Five-year survival rate is unknown because of its rarity. A study has shown that tumor-related deaths occurred in 9 of 21 patients controlled within an avarage of 4.9 years after diagnosis. The remaining patients were alive after an average follow-up of 3.7 years (3).

CT scanning, MRI and US are currently employed for tumor localization. Positron-emission tomography has been successfully used in recent cases. Glucagonomas have receptors for somatostatin in more than 80% of cases. However, and because of their rarity, the sensitivity and specificity regarding octeotride analogues -i.e., indium-111 DTPA N-terminal D-fenyl-alanine octeotride- have not been established because of a lack of large series. These isotopes can also be employed as a therapeutic tool in recurrent or metastatic disease because of their beta-radiation emission ability (4).
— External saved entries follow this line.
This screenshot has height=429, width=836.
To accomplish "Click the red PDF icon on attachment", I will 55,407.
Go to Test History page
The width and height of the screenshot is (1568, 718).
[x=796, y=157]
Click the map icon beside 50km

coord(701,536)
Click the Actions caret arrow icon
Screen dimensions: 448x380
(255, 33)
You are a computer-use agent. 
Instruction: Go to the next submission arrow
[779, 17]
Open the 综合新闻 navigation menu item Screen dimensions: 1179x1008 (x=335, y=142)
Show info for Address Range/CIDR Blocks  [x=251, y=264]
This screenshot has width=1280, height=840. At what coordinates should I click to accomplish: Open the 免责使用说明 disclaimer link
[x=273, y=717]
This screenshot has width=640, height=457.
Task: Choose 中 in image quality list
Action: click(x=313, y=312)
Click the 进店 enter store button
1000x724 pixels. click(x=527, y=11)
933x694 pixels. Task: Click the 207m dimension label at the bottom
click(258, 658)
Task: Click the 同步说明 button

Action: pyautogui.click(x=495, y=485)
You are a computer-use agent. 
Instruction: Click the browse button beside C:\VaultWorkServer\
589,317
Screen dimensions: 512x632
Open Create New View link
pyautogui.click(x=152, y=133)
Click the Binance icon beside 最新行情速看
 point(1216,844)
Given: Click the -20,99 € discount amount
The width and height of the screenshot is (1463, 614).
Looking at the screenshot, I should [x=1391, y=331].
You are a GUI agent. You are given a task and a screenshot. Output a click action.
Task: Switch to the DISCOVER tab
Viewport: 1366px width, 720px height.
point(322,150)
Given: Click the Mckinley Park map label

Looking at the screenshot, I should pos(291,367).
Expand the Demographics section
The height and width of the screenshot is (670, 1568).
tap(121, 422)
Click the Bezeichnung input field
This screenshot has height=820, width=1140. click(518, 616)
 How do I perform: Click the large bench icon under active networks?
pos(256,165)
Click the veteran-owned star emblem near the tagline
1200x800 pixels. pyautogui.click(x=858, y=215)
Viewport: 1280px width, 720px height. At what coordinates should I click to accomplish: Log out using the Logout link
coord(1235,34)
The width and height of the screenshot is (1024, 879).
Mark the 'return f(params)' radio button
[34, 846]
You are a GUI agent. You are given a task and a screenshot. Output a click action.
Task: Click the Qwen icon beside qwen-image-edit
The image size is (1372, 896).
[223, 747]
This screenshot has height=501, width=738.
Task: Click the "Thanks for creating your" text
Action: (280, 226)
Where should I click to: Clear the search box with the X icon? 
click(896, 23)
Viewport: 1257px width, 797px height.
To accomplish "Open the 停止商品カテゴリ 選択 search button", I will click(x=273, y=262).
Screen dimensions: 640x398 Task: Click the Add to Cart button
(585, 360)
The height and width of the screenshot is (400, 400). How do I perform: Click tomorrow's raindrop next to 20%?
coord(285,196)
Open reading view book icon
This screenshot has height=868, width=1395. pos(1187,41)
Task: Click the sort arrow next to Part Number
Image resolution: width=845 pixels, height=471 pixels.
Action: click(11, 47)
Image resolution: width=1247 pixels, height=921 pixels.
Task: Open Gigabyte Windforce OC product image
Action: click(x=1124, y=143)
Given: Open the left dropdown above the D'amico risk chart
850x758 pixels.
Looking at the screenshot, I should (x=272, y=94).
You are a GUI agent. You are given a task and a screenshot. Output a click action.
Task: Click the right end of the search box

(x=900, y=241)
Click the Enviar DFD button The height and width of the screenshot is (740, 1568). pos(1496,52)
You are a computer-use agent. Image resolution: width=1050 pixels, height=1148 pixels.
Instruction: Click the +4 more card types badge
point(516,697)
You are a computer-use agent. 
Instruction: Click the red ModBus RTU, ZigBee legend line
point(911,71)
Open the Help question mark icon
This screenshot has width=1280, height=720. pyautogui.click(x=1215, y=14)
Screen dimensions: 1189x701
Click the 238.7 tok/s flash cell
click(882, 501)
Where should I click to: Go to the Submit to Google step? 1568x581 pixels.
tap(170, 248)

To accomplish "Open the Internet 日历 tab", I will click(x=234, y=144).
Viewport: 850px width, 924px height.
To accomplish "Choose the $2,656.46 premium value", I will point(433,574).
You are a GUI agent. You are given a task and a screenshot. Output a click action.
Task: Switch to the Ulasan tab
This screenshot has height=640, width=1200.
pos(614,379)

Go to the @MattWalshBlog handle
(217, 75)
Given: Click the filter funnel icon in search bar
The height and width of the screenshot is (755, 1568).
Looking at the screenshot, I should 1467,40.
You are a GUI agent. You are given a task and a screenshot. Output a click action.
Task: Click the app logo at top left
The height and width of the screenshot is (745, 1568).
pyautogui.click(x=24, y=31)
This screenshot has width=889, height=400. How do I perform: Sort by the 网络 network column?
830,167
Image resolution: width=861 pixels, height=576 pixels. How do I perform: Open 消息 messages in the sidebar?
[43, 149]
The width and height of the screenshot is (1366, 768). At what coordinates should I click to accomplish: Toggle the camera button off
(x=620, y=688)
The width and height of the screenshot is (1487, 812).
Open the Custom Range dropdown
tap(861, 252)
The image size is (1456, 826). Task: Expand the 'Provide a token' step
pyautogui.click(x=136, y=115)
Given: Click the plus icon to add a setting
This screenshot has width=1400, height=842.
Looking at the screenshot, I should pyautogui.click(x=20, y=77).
Surgical resection is the only curative procedure nowadays and can be performed only when the tumor is localized and no evidence of metastatic disease is present. Even laparoscopic resection has been used in a few isolated cases. As this tumor grows slowly and has a tendency towards encapsulation, complete removal can be done in early stages when a proper diagnosis is made. Tumor debulking and mass reduction are effective for cutaneous rash relief (5), as is hepatic artery embolization for the selective necrosis of metastases. Liver resection could be considered along with pancreatectomy when isolated metastases are present, and transplantation for diffusely spread disease.

REFERENCES

1. Koike N, Hatori T, Imaizumi T, Harada N, Fukuda A, Takasaki K, Iwamoto Y. Malignant glucagonoma of the pancreas diagnoses through anemia and diabetes mellitus. J Hepatobiliary Pancreat Surg 2003; 10 (1): 101-15.

2. El Rassi Z, Partensky C, Valette PJ, Berger F, Chayvialle JA. Necrolytic migratory erythema, first symptom of a malignant glucagonoma: treatment by long-acting somatostatin and surgical resection. Report of three cases. Eur J Surg Oncol 1998; 24 (6): 562-7.

3. Hellman P, Andersson M, Rastad J, Juhlin C, Karacagil S, Eriksson B, et al. Surgical strategy for large or malignant endocrine pancreatic tumors. World J Surg 2000; 24 (11): 1353-60.

4. Lipp RW, Schnedl WJ, Stauber R, Ranner G, Leb G, Krejs GJ. Scintigraphic long-term follow-up of a patient with metastatic glucagonoma. Am J Gastroenterol 2000; 95 (7): 1818-20.

5. Sarmiento JM, Que FG, Grant CS, Thompson GB, Farnell MB, Nagorney DM. Concurrent resections of pancreatic islet cell cancers with synchronous hepatic metastases: outcomes of an aggressive approach. Surgery 2002; 132 (6): 976-82.